WHAT TO DO: Rewrite every record below with "screenshot" swapped for "screen capture", changing nothing else, and omit the pictures.

WORKING DATA:
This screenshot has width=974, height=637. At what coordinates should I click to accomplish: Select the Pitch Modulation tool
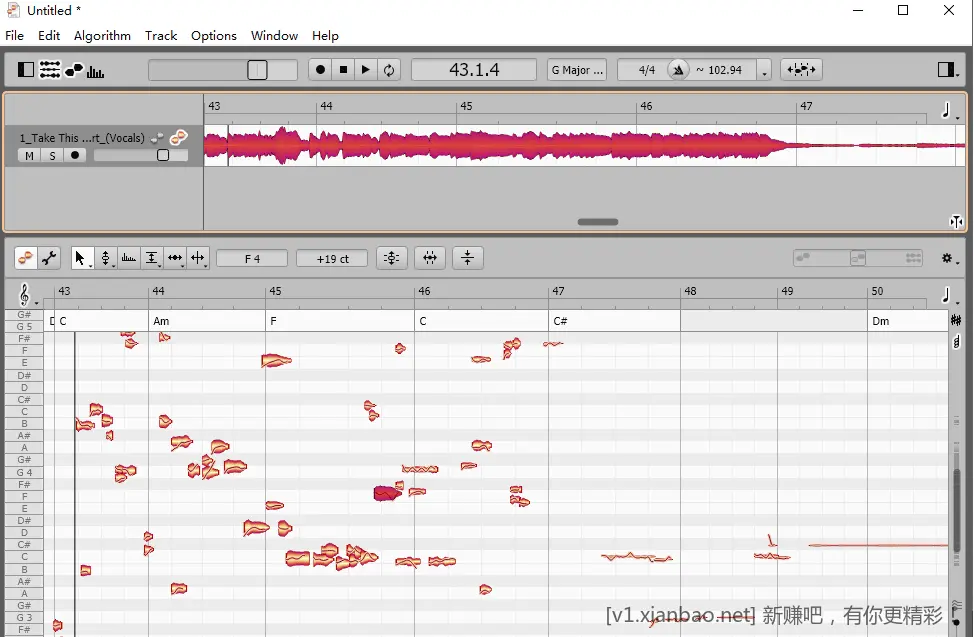[128, 258]
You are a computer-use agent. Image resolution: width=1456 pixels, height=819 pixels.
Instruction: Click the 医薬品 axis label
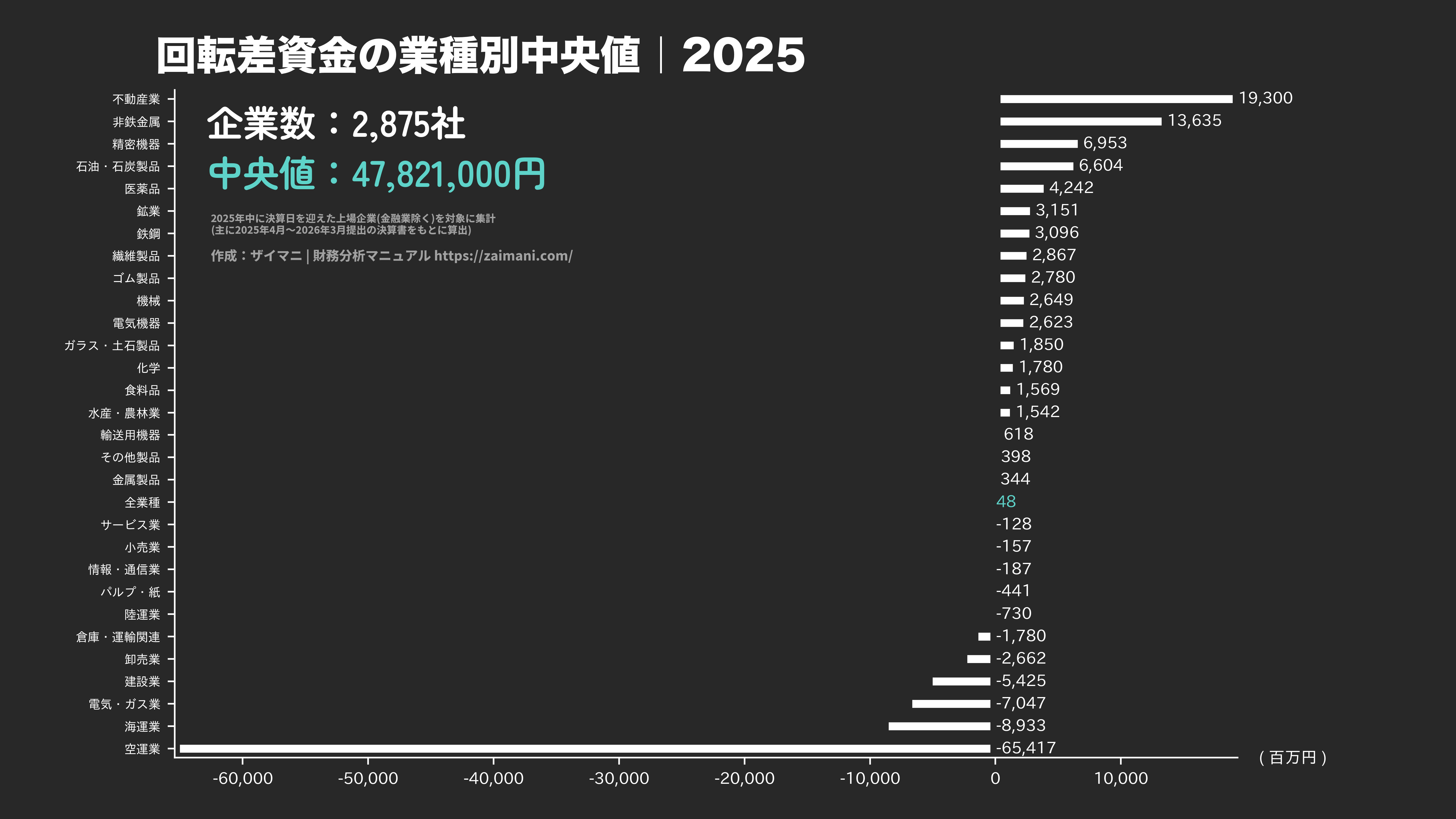tap(142, 189)
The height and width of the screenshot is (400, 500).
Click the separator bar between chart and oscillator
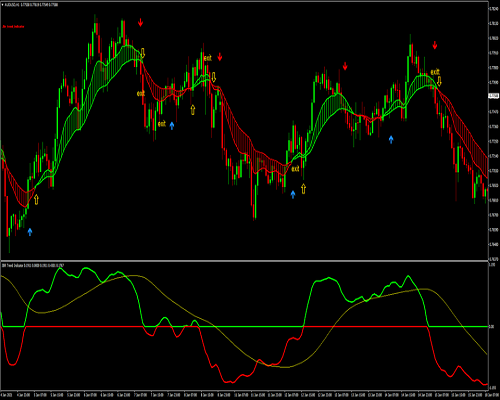click(244, 260)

RESPONSE FOR THIS EXERCISE:
This screen capture has width=974, height=637. At what coordinates should I click to accomplish: Select the Pitch Modulation tool
[128, 258]
You are a computer-use agent. Image resolution: width=1456 pixels, height=819 pixels.
Instruction: Click the 医薬品 axis label
tap(142, 189)
The height and width of the screen capture is (400, 500).
Click the separator bar between chart and oscillator
click(244, 260)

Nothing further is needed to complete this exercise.